(Dataset items)
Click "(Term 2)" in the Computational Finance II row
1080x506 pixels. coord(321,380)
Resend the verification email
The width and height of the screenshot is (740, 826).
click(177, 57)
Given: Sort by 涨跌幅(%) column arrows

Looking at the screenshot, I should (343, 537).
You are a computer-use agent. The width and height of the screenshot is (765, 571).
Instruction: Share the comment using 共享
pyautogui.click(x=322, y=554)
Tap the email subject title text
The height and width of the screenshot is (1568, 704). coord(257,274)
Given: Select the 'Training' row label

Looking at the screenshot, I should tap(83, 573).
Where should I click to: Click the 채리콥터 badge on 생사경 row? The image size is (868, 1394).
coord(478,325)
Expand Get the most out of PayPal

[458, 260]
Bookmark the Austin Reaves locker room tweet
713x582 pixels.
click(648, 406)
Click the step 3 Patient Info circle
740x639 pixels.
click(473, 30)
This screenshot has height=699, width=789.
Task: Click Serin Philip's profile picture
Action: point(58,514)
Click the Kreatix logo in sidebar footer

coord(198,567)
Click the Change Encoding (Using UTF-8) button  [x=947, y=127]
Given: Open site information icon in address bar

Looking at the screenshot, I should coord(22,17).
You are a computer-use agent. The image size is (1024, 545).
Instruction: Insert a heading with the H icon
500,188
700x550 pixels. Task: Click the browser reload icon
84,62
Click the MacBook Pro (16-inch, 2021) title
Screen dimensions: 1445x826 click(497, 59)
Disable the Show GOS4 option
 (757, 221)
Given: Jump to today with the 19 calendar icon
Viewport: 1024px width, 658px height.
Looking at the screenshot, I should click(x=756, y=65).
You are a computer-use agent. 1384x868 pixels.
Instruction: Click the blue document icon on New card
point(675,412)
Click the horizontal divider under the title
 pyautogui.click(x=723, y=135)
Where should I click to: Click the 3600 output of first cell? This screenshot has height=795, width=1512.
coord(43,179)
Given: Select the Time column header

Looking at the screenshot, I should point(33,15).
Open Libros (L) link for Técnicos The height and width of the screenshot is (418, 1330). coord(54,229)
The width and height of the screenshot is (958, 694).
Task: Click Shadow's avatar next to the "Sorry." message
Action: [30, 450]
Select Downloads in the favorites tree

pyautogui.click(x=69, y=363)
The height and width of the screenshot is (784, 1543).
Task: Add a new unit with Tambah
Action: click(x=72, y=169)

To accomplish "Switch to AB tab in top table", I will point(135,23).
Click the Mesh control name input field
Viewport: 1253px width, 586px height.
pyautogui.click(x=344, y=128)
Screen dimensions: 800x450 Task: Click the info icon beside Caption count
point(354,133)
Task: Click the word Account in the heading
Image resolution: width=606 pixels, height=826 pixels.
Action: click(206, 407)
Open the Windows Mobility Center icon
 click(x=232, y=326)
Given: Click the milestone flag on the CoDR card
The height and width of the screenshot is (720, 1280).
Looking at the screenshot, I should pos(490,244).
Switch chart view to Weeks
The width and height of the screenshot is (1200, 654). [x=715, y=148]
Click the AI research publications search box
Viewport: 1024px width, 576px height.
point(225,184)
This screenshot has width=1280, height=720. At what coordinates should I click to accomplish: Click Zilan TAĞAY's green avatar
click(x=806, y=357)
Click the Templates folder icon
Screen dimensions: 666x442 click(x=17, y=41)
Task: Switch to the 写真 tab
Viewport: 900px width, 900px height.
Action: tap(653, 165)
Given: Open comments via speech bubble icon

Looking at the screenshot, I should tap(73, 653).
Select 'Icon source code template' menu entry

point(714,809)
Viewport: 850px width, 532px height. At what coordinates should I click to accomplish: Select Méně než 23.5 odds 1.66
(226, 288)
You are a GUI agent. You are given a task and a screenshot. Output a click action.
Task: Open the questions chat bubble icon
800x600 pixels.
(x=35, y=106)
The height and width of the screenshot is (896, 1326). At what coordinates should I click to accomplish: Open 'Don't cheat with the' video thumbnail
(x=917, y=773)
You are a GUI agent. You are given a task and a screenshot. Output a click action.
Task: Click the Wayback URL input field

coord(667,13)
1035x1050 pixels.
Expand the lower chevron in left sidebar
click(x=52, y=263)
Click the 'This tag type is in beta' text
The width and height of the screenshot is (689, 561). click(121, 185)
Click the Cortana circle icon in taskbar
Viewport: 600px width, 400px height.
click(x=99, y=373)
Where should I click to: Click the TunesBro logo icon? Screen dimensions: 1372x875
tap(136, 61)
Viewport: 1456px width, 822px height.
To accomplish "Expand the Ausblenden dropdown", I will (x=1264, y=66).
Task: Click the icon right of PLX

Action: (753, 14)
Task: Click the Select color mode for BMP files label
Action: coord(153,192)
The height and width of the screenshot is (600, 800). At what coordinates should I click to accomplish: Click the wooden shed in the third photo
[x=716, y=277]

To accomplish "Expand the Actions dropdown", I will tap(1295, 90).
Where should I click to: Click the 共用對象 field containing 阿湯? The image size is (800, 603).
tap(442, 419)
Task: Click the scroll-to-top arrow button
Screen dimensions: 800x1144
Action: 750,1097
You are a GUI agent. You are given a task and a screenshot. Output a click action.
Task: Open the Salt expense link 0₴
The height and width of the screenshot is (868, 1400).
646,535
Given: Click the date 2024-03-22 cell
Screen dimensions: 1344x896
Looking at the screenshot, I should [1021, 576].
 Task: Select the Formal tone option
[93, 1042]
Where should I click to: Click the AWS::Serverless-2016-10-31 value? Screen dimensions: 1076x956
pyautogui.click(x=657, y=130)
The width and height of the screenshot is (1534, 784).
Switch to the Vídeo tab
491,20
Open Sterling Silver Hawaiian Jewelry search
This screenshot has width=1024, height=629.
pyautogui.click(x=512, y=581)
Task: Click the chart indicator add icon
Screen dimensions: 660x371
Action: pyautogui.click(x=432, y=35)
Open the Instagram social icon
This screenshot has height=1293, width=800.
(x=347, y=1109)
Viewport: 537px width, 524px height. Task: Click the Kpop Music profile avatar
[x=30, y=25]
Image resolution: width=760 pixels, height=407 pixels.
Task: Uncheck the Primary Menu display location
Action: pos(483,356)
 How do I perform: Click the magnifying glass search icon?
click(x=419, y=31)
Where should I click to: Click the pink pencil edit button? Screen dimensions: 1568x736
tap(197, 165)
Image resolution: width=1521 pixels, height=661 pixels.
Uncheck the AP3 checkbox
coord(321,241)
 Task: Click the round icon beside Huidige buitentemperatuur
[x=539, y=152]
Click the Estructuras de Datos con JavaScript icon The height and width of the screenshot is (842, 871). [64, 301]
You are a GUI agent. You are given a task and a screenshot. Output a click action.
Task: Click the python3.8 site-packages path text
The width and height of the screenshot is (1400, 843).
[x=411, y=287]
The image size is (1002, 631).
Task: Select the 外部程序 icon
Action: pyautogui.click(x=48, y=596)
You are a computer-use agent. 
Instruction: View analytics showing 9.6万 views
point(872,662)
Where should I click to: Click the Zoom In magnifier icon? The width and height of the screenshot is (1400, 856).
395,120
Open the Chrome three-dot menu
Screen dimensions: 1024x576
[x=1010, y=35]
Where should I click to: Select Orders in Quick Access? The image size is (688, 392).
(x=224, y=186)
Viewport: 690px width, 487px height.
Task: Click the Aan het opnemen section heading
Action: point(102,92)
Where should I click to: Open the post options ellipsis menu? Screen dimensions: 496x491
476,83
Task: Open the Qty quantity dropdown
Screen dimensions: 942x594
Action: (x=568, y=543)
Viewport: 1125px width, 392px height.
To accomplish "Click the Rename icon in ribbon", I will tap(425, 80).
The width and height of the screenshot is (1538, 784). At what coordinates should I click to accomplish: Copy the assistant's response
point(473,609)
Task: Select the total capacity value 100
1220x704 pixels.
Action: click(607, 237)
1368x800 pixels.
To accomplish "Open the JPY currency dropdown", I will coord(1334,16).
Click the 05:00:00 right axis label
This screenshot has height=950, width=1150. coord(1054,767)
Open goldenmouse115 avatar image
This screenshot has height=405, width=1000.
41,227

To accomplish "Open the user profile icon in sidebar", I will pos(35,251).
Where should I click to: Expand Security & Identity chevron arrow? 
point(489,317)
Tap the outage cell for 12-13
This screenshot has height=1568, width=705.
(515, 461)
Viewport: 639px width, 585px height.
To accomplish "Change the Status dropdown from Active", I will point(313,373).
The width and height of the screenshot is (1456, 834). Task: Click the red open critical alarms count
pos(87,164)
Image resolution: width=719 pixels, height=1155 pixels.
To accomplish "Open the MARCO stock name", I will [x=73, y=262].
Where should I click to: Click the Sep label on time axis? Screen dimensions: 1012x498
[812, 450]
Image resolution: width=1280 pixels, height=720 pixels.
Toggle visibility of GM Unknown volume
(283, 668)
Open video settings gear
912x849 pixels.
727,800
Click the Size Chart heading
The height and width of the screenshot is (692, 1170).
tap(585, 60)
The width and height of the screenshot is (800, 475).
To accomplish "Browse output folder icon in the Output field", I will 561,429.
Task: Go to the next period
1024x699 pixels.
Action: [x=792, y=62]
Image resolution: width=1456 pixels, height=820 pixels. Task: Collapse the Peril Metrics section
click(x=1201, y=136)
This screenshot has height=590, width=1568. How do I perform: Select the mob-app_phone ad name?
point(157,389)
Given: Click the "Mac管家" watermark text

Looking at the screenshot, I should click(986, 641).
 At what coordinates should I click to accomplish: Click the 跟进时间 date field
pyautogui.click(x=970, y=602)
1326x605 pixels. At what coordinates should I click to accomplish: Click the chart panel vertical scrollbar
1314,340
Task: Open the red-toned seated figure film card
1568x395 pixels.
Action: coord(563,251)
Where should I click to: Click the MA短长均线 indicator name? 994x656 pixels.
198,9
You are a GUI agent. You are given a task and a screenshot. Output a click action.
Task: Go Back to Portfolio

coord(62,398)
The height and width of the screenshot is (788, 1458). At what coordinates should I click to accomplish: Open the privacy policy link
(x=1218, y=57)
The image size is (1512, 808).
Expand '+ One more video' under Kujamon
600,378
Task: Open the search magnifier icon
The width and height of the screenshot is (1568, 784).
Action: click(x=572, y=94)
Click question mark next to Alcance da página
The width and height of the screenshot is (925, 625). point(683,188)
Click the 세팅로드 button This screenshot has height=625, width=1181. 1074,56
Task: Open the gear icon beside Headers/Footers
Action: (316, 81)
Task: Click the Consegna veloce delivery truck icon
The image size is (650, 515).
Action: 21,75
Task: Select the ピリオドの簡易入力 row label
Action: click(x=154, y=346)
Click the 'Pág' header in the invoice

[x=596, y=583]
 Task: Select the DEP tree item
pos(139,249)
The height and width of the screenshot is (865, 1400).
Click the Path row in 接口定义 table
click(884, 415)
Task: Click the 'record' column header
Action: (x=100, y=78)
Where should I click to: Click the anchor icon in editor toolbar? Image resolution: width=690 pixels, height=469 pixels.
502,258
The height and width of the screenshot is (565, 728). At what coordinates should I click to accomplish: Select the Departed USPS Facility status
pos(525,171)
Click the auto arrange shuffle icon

WORK REQUEST:
Search the entries above for "Change". Show every line that has it.

WRITTEN ANSWER:
Click the Change Encoding (Using UTF-8) button  [x=947, y=127]
To accomplish "Change the Status dropdown from Active", I will point(313,373).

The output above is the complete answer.